Mapping TAM–Tumor Crosstalk in Glioma via Ligand–Receptor Multi-Omics: Mechanisms of Immune Evasion

Dong Zhang^1,2Yiming Ma³Daxiong Feng^1*

• ¹Department of Orthopedics, the Affiliated Hospital of Southwest Medical University, Luzhou, China
• ²Department of Orthopedics, the Second People's Hospital of Neijiang, Neijiang, China
• ³Department of Neurology, the Second People's Hospital of Neijiang, Neijiang, China

Diffuse gliomas remain lethal primary brain tumours. Immune-checkpoint inhibitors have not delivered durable benefit for most patients, reflecting myeloid-dominant immunosuppression and spatially organised immune exclusion.

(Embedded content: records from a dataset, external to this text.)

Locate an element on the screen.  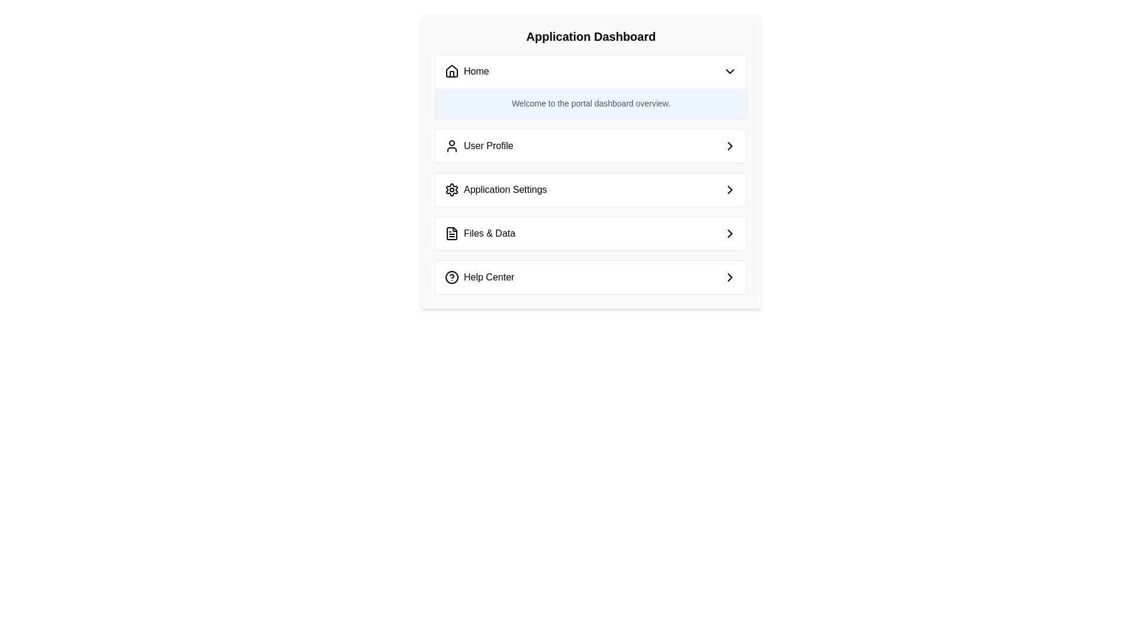
the 'Home' label in the navigation menu is located at coordinates (466, 71).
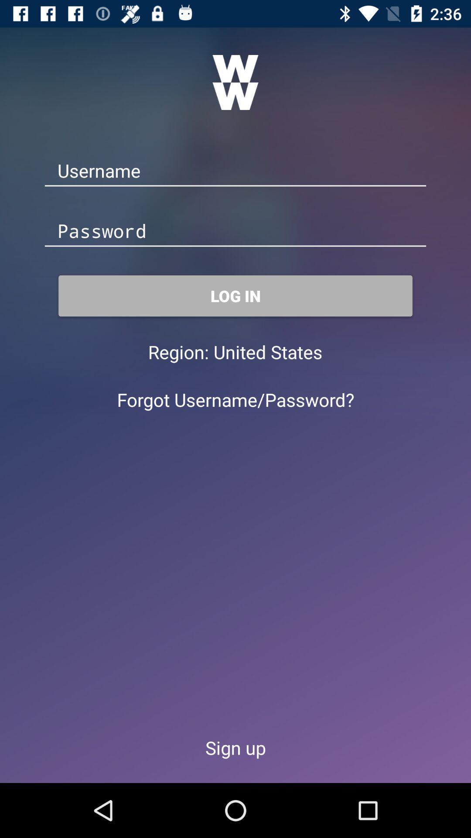 The height and width of the screenshot is (838, 471). I want to click on the log in item, so click(236, 295).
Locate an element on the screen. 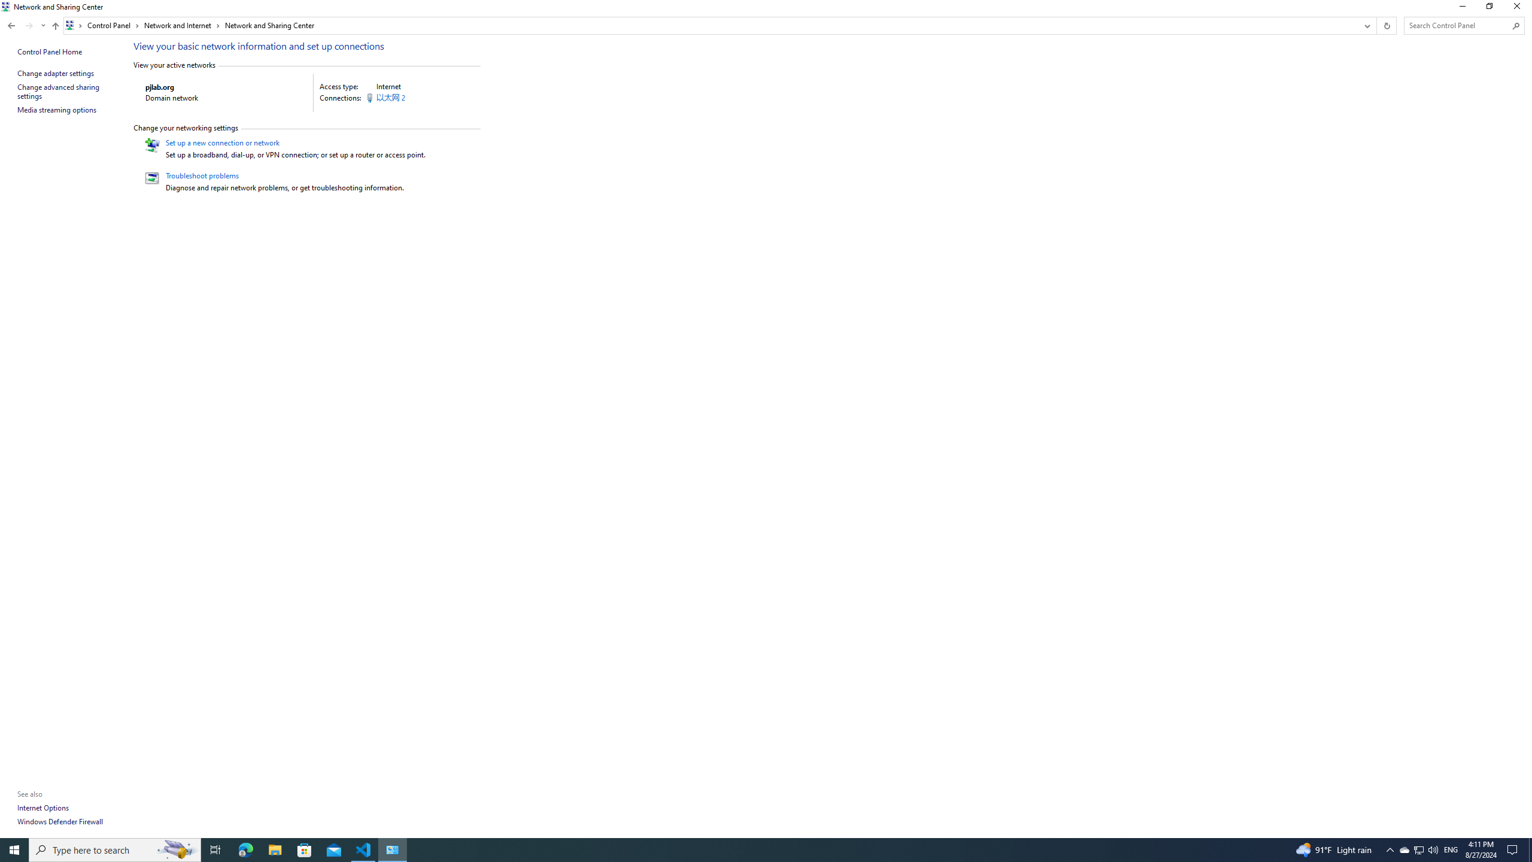 The height and width of the screenshot is (862, 1532). 'Previous Locations' is located at coordinates (1366, 25).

In this mini-review we summarise ligand–receptor multi-omics—single-cell RNA/CITE-seq, single-cell chromatin accessibility, and spatial proteo-transcriptomics—that resolve microglia- and monocyte-derived TAM programmes and malignant state continua, and we appraise translational opportunities spanning TAM reprogramming (CSF1–CSF1R), perivascular SPP1–CD44 disruption, and innate–adaptive combinations targeting CD47–SIRPα, CD39–CD73, and PD-1/PD-L1. We also discuss challenges—including ontogeny-aware state definitions, heteromer-aware databases, chromatin gating of receivers (requiring accessible regulatory DNA for the receptor and its program), spatial registration, and limited assay standardisation—that temper implementation. By integrating myeloid-informed readouts (SPP1–TAM burden, CD39–CD73 proximity, HMOX1+ IL-10 niches, serum IL-8), emerging strategies aim to restore antigen presentation, enable effector ingress, and remodel vascular–stromal interfaces. Our synthesis provides an appraisal of reproducible communication architectures in glioma and outlines pragmatic reporting standards and trial-ready pharmacodynamic endpoints for myeloid-informed precision immuno-oncology. We hope these insights will assist researchers and clinicians as they design multi-omics pipelines and interventions to convert suppressive ecosystems into responsive ones.